Eine Übung, ein fester Moment

Wählt für eine Woche nur eine Übung und verknüpft sie mit einem bestehenden Moment – etwa drei bewusste Atemzüge nach dem Zähneputzen oder den inneren Wetterbericht beim Abendessen. Erst wenn sich das natürlich anfühlt, kommt eine zweite Idee hinzu. Bei der Integration solcher Übungen in den Alltag, kann unser kostenloser Routineplaner für Kinder helfen.

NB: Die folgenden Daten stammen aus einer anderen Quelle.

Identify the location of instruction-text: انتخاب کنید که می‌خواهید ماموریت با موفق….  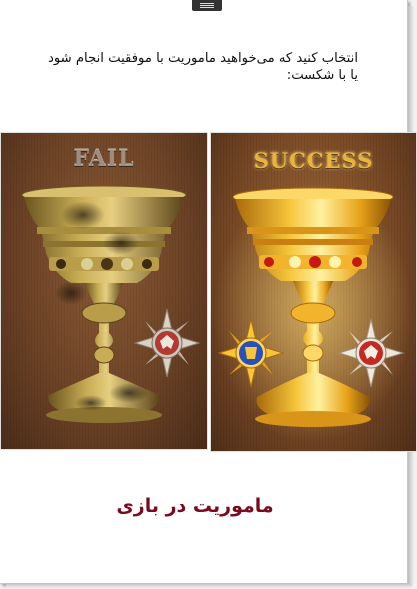
(202, 67).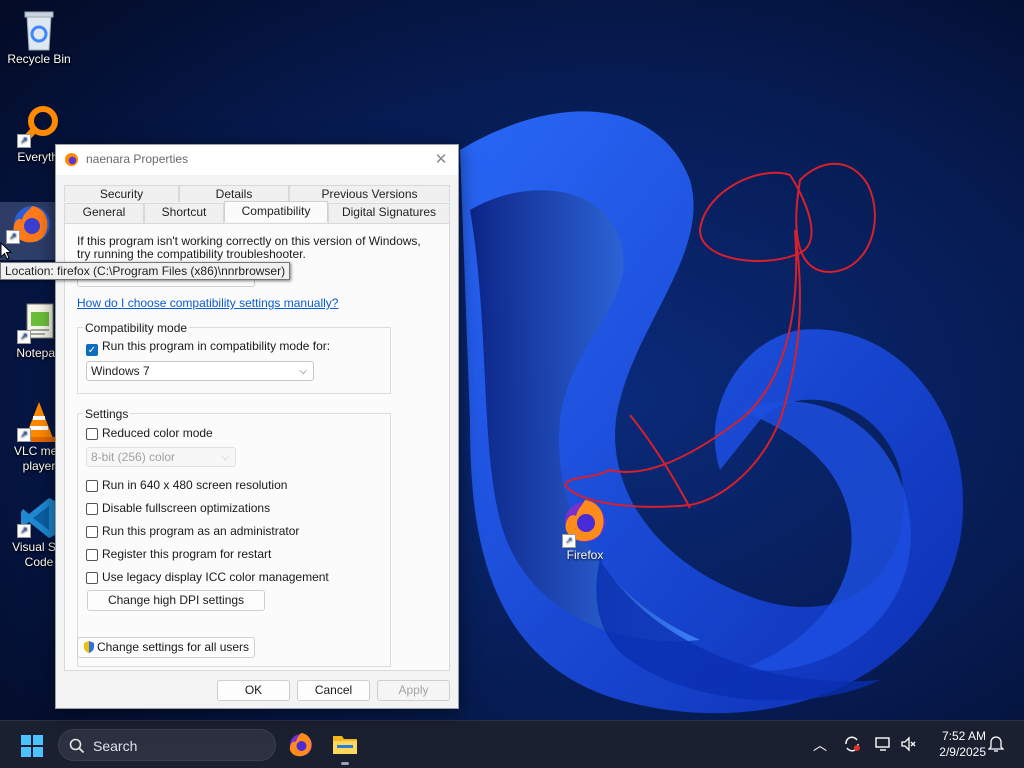 This screenshot has height=768, width=1024. What do you see at coordinates (89, 646) in the screenshot?
I see `shield-icon` at bounding box center [89, 646].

05 Wann Unterstützung sinnvoll ist

Unruhe, Wut, Angst oder Konzentrationsschwierigkeiten gehören in unterschiedlichem Maß zur kindlichen Entwicklung. Werden sie jedoch über längere Zeit sehr stark, belasten das Kind deutlich oder schränken Familie, Kita, Schule und Freundschaften ein, sollten Eltern nicht allein auf Achtsamkeitsübungen setzen.

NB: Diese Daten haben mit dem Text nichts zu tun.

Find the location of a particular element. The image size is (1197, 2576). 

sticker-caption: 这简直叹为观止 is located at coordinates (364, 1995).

Achtsamkeit ersetzt keine Behandlung

Bei anhaltenden Ängsten, gedrückter Stimmung, auffälligem Verhalten oder deutlichen Problemen im Alltag ist die kinderärztliche Praxis eine gute erste Anlaufstelle. Abhängig von der Situation können auch eine Erziehungsberatungsstelle oder eine kinder- und jugendpsychotherapeutische Abklärung sinnvoll sein.[6]

Zum Mitnehmen

Achtsamkeit beginnt nicht damit, dass ein Kind still wird. Sie beginnt damit, dass jemand neugierig bemerkt, was gerade da ist.

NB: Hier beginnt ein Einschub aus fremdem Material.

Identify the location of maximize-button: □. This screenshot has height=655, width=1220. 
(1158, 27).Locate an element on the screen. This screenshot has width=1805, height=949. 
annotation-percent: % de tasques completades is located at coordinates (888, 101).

Quellen und weiterführende Literatur

  1. Dunning, D. L. et al. (2019): The effects of mindfulness-based interventions on cognition and mental health in children and adolescents. Journal of Child Psychology and Psychiatry. Abgerufen am 24.08.2026.
  2. Kuyken, W. et al. (2022): Effectiveness and cost-effectiveness of universal school-based mindfulness training compared with normal school provision. Evidence Based Mental Health. Abgerufen am 24.08.2026.
  3. Mindfulness in Mental Health and Psychiatric Disorders of Children and Adolescents (2025): Systematic Review and Meta-Analysis of Randomized Controlled Trials. Abgerufen am 24.08.2026.
  4. Bundesinstitut für Öffentliche Gesundheit: Schlaf, Pausen und Stress. Abgerufen am 24.08.2026.
  5. American Academy of Pediatrics: Why Kids Act Out: Tips to Help Your Child Cope With Stress. Abgerufen am 24.08.2026.
  6. Bundesministerium für Gesundheit: Kinder- und Jugendpsychotherapie. Abgerufen am 24.08.2026.